While some have described his work as photorealism, Reid never reproduces a single photograph, something that’s commonly done by using a technique of projections and airbrushing. Instead, Reid draws a scene by hand, working on panel or canvas, only using photographs to inform his work.
“The idea of the painting comes first,” says Reid. “If I come across a scene, or if I have a specific idea in mind, I’ll go to a place. If it’s somewhere I don’t know I’ll stay there for a few days and photograph it at different times and get a feel for the place and what it means to me.”
Painting part-time, it can take Reid up to two weeks before he gets out his paintbrush, putting mood and narrative into his pieces through things like their color palettes and the endless amount of detail that would go unnoticed with a camera.

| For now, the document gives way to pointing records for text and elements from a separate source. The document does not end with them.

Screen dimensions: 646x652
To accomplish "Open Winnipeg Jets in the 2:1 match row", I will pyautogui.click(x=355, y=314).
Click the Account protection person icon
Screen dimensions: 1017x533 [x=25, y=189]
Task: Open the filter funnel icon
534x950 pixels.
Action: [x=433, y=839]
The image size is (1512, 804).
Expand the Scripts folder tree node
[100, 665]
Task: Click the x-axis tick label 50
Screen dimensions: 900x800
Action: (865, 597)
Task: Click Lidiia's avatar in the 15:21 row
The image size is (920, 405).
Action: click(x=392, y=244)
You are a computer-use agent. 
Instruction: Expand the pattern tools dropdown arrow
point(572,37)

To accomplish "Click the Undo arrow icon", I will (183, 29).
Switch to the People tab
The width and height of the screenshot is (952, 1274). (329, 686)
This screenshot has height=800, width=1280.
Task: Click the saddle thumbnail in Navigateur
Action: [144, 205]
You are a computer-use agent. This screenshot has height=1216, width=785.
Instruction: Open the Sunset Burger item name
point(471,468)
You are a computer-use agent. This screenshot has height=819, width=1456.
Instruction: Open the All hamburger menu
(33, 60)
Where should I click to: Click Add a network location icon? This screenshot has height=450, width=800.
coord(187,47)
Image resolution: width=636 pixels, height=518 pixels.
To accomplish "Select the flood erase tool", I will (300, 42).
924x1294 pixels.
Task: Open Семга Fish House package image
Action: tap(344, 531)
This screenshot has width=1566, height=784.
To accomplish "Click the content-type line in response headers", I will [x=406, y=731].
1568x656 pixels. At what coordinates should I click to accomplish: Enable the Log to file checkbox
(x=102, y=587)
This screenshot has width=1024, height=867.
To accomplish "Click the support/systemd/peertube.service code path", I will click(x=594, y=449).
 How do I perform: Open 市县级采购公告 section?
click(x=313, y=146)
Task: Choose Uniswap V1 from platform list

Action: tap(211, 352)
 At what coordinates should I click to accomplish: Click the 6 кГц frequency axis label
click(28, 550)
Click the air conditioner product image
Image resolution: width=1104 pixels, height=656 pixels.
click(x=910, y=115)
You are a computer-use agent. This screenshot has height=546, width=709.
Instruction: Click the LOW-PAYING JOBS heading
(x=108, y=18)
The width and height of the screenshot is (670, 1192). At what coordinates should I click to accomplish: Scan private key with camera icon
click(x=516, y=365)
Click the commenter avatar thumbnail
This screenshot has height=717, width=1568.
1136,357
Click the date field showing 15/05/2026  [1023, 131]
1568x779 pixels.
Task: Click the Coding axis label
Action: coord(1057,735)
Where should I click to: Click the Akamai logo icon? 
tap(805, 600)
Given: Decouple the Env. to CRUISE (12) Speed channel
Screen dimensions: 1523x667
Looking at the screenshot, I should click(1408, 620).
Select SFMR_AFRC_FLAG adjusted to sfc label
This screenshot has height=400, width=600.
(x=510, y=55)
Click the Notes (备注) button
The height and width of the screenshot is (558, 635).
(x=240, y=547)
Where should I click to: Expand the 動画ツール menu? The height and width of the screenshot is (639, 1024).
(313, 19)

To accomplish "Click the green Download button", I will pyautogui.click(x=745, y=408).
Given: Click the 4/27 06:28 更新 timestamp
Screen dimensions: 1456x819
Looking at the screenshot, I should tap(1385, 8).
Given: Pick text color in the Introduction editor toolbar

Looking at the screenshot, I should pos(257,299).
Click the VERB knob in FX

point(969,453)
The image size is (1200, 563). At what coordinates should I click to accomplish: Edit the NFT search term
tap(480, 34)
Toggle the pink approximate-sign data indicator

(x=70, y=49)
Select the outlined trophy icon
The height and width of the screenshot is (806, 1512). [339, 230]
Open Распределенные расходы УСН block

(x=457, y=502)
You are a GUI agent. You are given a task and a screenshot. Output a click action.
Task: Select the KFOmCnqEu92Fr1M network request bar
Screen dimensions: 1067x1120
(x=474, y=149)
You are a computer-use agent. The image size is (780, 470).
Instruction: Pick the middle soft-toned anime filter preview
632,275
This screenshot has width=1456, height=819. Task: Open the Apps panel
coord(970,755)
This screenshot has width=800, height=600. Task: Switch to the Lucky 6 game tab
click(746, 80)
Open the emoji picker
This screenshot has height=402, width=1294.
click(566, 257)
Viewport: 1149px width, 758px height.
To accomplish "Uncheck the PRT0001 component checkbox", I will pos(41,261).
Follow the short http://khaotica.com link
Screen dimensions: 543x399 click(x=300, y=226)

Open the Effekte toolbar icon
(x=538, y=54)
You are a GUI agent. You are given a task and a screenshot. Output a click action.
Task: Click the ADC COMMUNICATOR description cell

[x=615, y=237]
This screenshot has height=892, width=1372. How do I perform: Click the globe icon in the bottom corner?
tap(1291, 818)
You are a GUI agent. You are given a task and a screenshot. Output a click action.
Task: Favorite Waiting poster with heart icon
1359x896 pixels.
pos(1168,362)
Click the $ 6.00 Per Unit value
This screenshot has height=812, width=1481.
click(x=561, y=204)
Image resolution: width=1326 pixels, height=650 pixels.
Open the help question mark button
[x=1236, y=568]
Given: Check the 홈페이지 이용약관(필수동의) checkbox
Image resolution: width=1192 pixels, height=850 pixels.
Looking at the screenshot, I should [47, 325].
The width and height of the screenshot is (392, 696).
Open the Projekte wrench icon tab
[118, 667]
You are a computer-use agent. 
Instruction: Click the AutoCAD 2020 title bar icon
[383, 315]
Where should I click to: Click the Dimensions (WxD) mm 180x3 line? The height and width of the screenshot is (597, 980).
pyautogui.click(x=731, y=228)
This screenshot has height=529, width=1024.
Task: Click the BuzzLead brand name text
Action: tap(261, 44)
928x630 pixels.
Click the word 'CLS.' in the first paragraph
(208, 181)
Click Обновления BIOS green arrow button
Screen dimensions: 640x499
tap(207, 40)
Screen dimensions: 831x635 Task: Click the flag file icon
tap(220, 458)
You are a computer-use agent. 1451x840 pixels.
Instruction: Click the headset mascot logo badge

“I think painting and photography are just completely different mediums,” explains Reid. “Photography you can do all sorts of things with the mood and light and some of that’s captured in a fraction of a second. But painting, for me, is more considered because it’s such a long process and I’ll often move perspectives.”
In 2014, Reid was shortlisted for the John Ruskin Prize—a contemporary art award in the UK. Since then, the new artist has exploded onto the scene, touring with the V&A’s 2014 Recording Britain exhibition and with his work now being shown at London’s hyperrealist gallery Plus One. He’s learning every day with no plans to stop.
“I learn something with every painting and take it on to the next one,” Reid says. “The compositions are becoming more complex and I think I am getting more mood and narrative into the work. I paint what I know and the things that I love. That’s the enjoyment.”